Institutos jurídicos penais foram trazidos à tona a fim de serem trabalhados e esmiuçados. Prisão temporária, inquérito, conveniência da investigação policial, relatório do delegado, denúncia, prisão preventiva, garantia da ordem pública são expressões que tomaram conta do discurso dos cidadãos nesses últimos dias. Definições, conceitos, opiniões, exposições e teses foram apresentadas e divulgadas. O processo penal brasileiro foi quase totalmente analisado. A figura do promotor foi destacada, a dos advogados de defesa, execrada. A prisão dos acusados trouxe o conforto inicial ao clamor do povo, respondendo à comoção de todos e restituindo a credibilidade à Justiça.

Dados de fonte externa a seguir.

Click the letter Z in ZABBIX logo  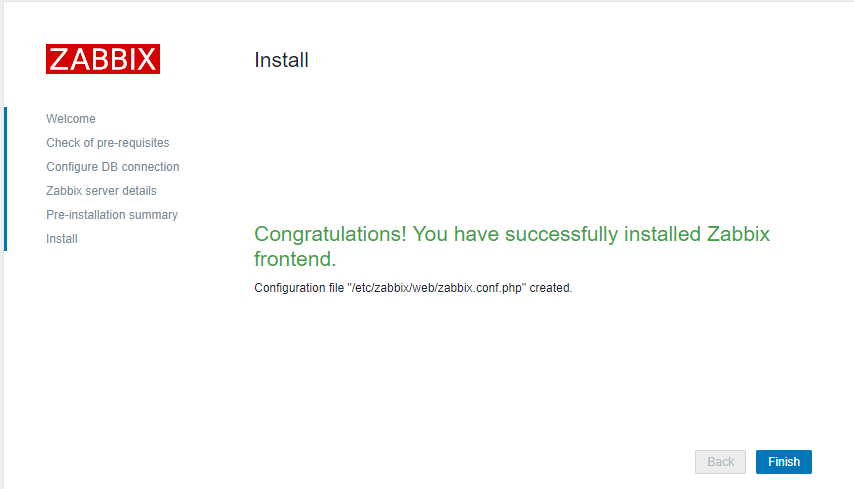pos(58,59)
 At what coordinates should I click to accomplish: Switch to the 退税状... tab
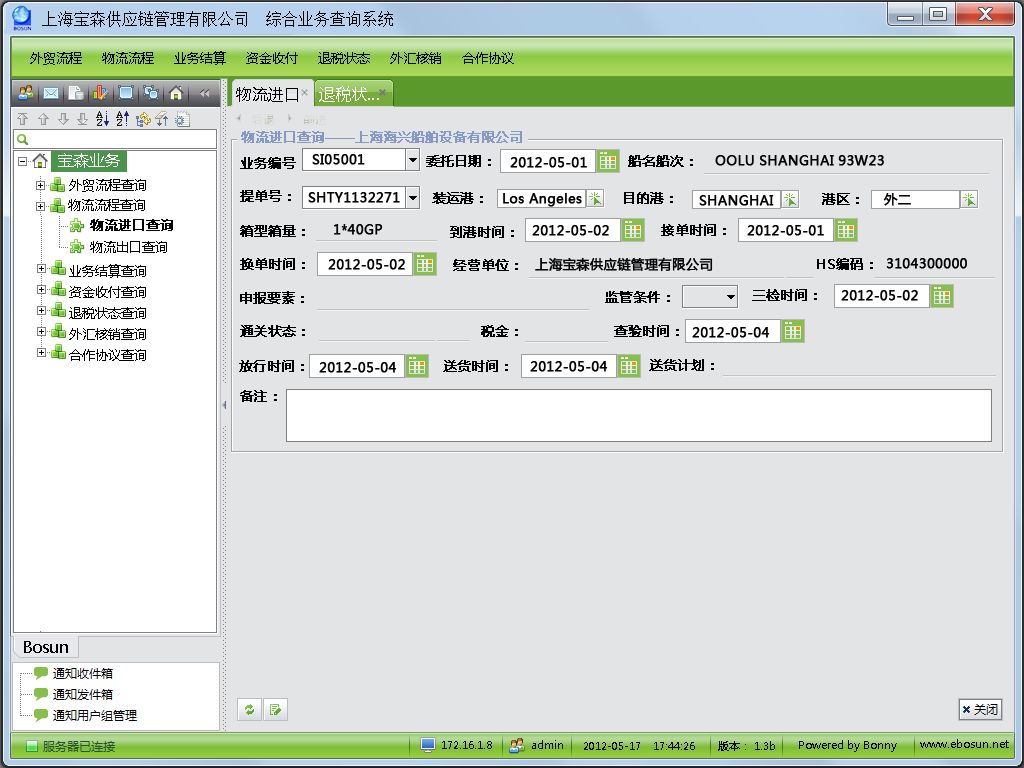348,95
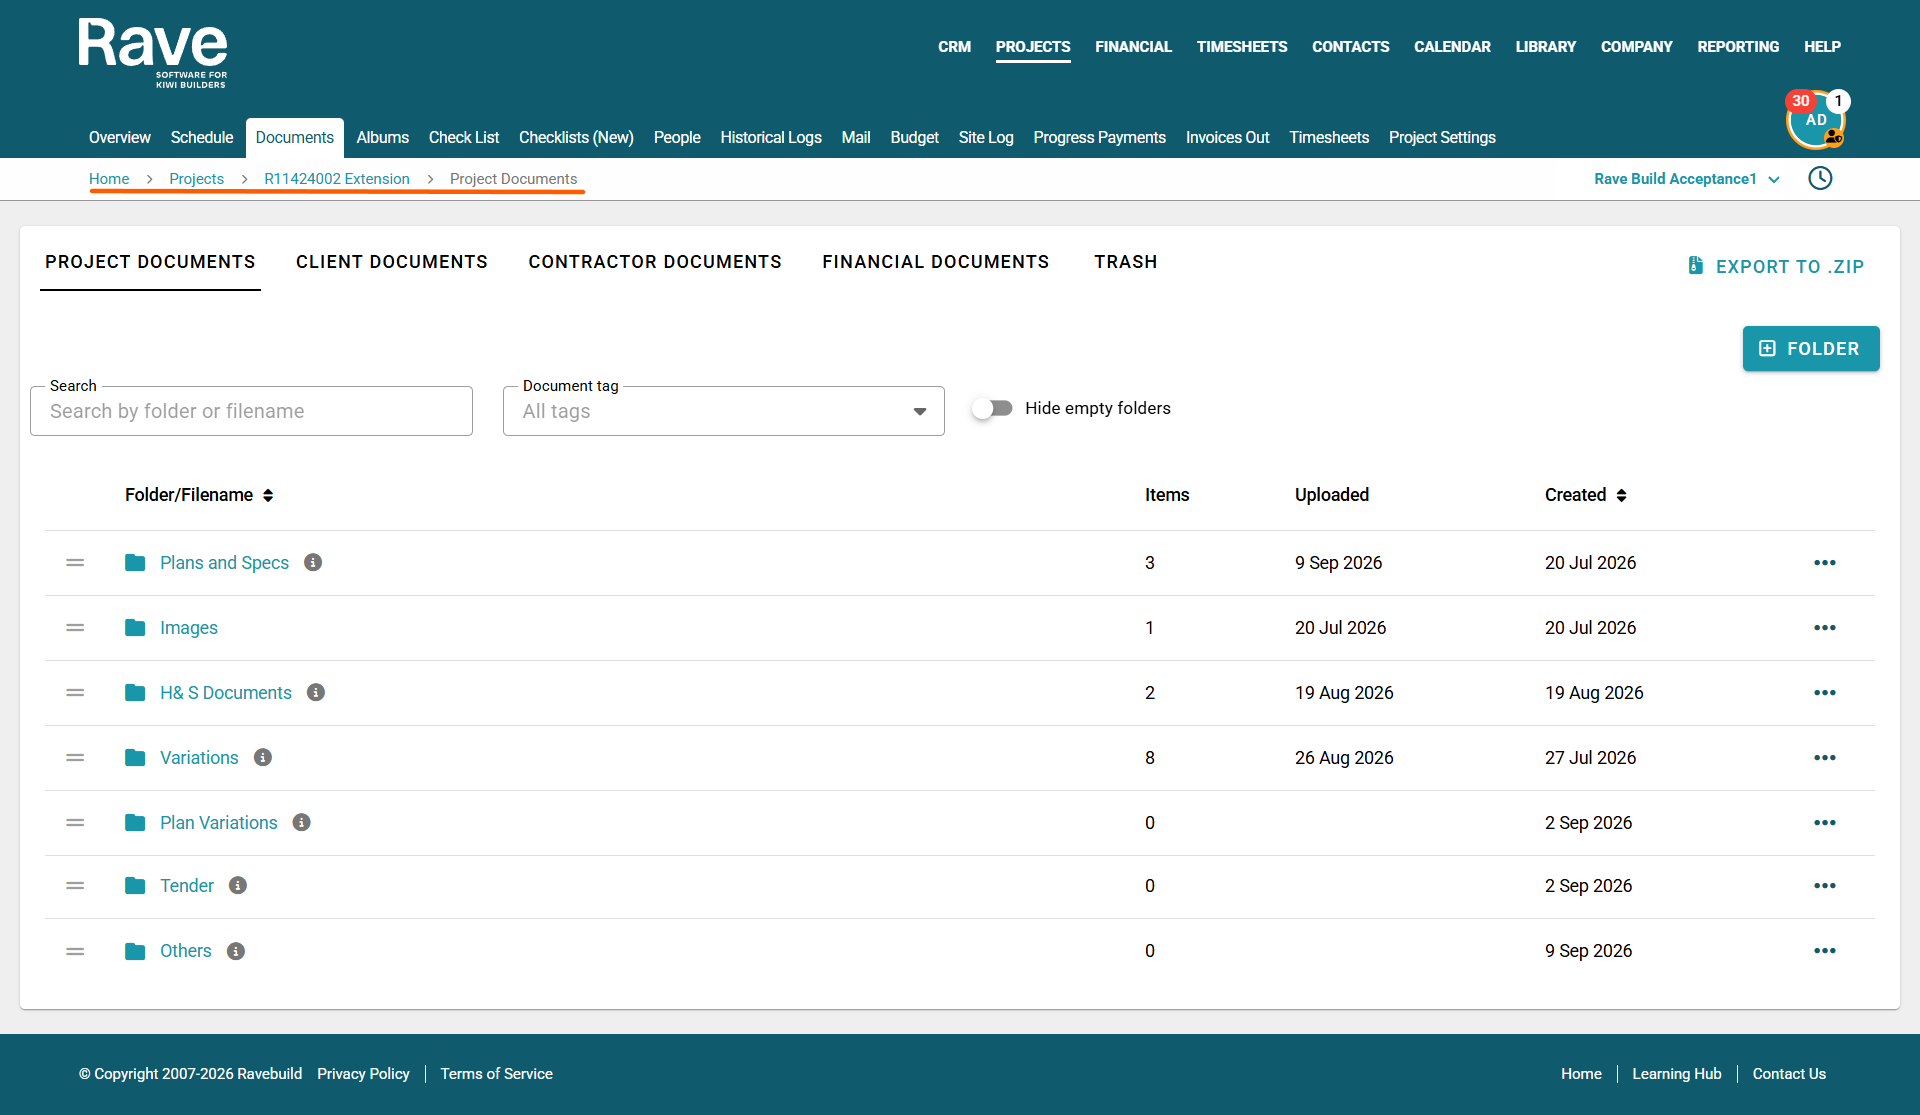Switch to Client Documents tab
This screenshot has height=1115, width=1920.
point(392,262)
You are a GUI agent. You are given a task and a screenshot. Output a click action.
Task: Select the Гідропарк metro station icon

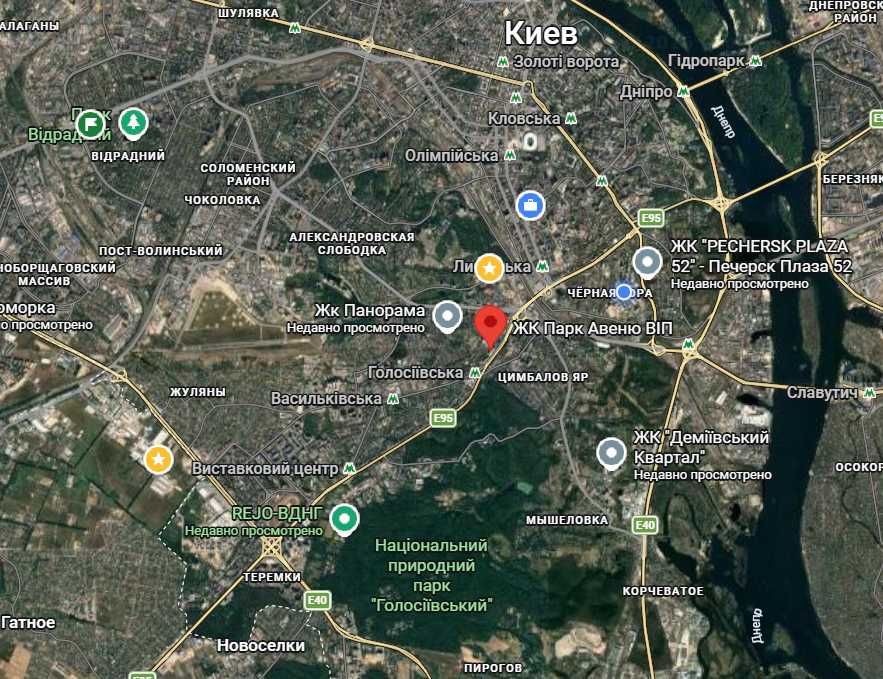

Com efeito, foi a clausura dos acusados que trouxe a catarse libertadora do anseio popular. A polícia descobriu por meio de provas os assassinos, o promotor manifestou seu parecer e o juiz determinou a prisão. O ciclo judicial para a opinião pública se completou. A Justiça foi restabelecida no país, um país de impunidade, um verdadeiro “paraíso penal”. Que não se permita aos astuciosos advogados com seus ardilosos recursos recuperar a liberdade dos acusados.
Pensei em escrever sobre tudo isto ou sobre um tema recortado do assunto. Desisti, porém, ao olhar ao redor e vislumbrar o rosto de outras crianças, cuja visão me trouxe à memória que, mesmo tendo legítimas preocupações, ainda não conseguimos um recurso adequado, independentemente da classe social a que pertençam, para permitir-lhes obter, ganhar ou adquirir um meio de vida melhor, mais harmonioso, mais construtivo e que as possibilitem, quando adultas, realizarem-se na plenitude de sua condição de seres humanos. Se tivéssemos alguma resposta, talvez no futuro pudéssemos não ter Alexandres, nem Anas Carolinas e talvez fosse possível salvarem-se algumas Isabellas.